Someone suggested to Peter May that he ought to write a thriller set in the Coronavirus/Covid-19 lockdown. It turned out that he had written just such a book, about 15 years ago. He had predicted a very dystopian locked down London in the midst of a pandemic – but the publishers had thought it unlikely. Well, now it has been published.
Lockdown is set in a dystopian London, the centre of the pandemic of a highly virulent and lethal mutation of the H5N1 flu virus. The army is on the streets, Battersea Power Station has been brought back into use as a crematorium.
I read the passage in which the death of the Prime Minister is reported on the day our PM went into intensive care.
In the midst of this all, a bag of human bones is found. Our detective hero investigates. He is hampered every step of the way by people who don’t want him to uncover the truth. It’s all a bit James Bond like, with plenty of action and lots of violent deaths. In the denouement our hero rescues the girl.
This is an early Peter May, not up to the standards of his more recent novels. A good romp, but I’ve read better. 5 out of 10.
My last review was of The Killing Bay, and I said I was going straight on to this final part of Chris Ould’s trilogy set in the Faroe Islands. Please don’t read or listen to this book without having first read or listened to The Blood Strand, and The Killing Bay (in that order). This is a trilogy of books that develop the story, and I think a good deal is lost if you don’t follow the sequence.
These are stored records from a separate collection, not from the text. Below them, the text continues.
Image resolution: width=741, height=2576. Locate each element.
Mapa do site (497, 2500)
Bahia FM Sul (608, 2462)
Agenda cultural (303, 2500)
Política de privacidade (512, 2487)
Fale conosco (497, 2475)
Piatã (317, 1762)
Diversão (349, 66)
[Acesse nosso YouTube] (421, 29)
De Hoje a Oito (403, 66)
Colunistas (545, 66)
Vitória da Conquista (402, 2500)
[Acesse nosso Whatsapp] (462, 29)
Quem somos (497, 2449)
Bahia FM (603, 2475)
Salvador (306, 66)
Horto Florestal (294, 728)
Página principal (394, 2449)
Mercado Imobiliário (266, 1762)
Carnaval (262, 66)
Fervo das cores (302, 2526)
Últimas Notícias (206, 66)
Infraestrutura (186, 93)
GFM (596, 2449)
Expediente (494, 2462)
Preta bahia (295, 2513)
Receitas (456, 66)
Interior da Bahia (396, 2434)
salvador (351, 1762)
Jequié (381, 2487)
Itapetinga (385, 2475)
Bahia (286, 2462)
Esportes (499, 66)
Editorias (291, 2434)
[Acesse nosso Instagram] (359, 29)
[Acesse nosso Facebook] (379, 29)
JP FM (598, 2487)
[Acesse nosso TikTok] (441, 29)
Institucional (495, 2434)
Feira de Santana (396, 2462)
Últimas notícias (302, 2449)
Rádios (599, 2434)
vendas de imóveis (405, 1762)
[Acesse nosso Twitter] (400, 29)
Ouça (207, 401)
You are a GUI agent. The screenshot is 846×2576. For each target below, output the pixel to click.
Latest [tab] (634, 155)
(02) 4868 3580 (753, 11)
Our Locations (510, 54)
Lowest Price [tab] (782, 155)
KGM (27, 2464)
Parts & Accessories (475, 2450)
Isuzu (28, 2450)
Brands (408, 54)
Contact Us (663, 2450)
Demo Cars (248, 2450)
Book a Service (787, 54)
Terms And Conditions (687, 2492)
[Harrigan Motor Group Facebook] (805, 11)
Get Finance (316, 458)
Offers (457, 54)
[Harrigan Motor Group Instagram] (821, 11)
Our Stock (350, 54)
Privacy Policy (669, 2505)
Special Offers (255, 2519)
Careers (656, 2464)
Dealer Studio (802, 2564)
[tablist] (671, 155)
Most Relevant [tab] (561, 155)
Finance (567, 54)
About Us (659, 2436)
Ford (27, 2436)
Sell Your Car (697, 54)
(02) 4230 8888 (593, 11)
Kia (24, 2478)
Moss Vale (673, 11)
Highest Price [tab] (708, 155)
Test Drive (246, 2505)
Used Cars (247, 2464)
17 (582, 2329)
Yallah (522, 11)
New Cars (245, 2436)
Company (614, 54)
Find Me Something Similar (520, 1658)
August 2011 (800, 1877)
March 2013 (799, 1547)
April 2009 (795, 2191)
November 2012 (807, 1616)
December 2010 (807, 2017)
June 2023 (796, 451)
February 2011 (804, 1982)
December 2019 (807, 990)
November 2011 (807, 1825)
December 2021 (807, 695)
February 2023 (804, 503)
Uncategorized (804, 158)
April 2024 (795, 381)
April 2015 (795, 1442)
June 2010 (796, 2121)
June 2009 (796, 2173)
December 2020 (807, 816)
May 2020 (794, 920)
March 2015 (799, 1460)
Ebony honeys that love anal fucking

But, that said, what a trilogy! I really cannot recommend too highly this series about Jan Reyna, a British DI of Faroese parentage, and the crimes on the Faroes. The author widens the net of characters, so that we also follow the Faroese detective Hjalti Hentze and Lisbeth Salander clone Tove, as well as others. The action in this third part moves to Denmark. The story line hangs together well across the three books, leading to a climax, that as the cliche goes, is certainly explosive.
There is definitely an 8 or 10 part TV series in these 3 books. I will be hooked to it.
The narration by Matt Addis is equally flawless. I assume that his Faroese and Danish pronunciation is perfect, and he has a convincing different voice for each character.
If you are at home in the Covid-19 lockdown, why not binge listen to these 3 audiobooks?
This is the second in Chris Ould’s trilogy of crime novels set on the Faroe Islands, coming after The Blood Strand. I am not sure how well it works as a stand alone novel; this book comes across very much as part 2 of 3.
That said, it is a very good continuation of the story of English DI Jan Reyna, and his return to the islands where his mother was born. Of course there is a murder, this time the victim is one of a group protesting the slaughter of whales. Reyna is not centrally involved in the investigation this time, that is left to Faroese detective Hjalte Hentze while Reyna digs into his mother’s story, although the strands of the various parts of the story seem likely to come together in the third part. That third part is set up in the final scenes of this book.
I was so enthralled by the story that when I got to the end of this audiobook on my drive to work I bought and downloaded the third in the series to begin listening on the drive home.
An obvious comparison is with Ann Cleeves’ Shetland series.
I will write more when I have finished The Fire Pit, the third in the series. I’m giving this 8 out of 10.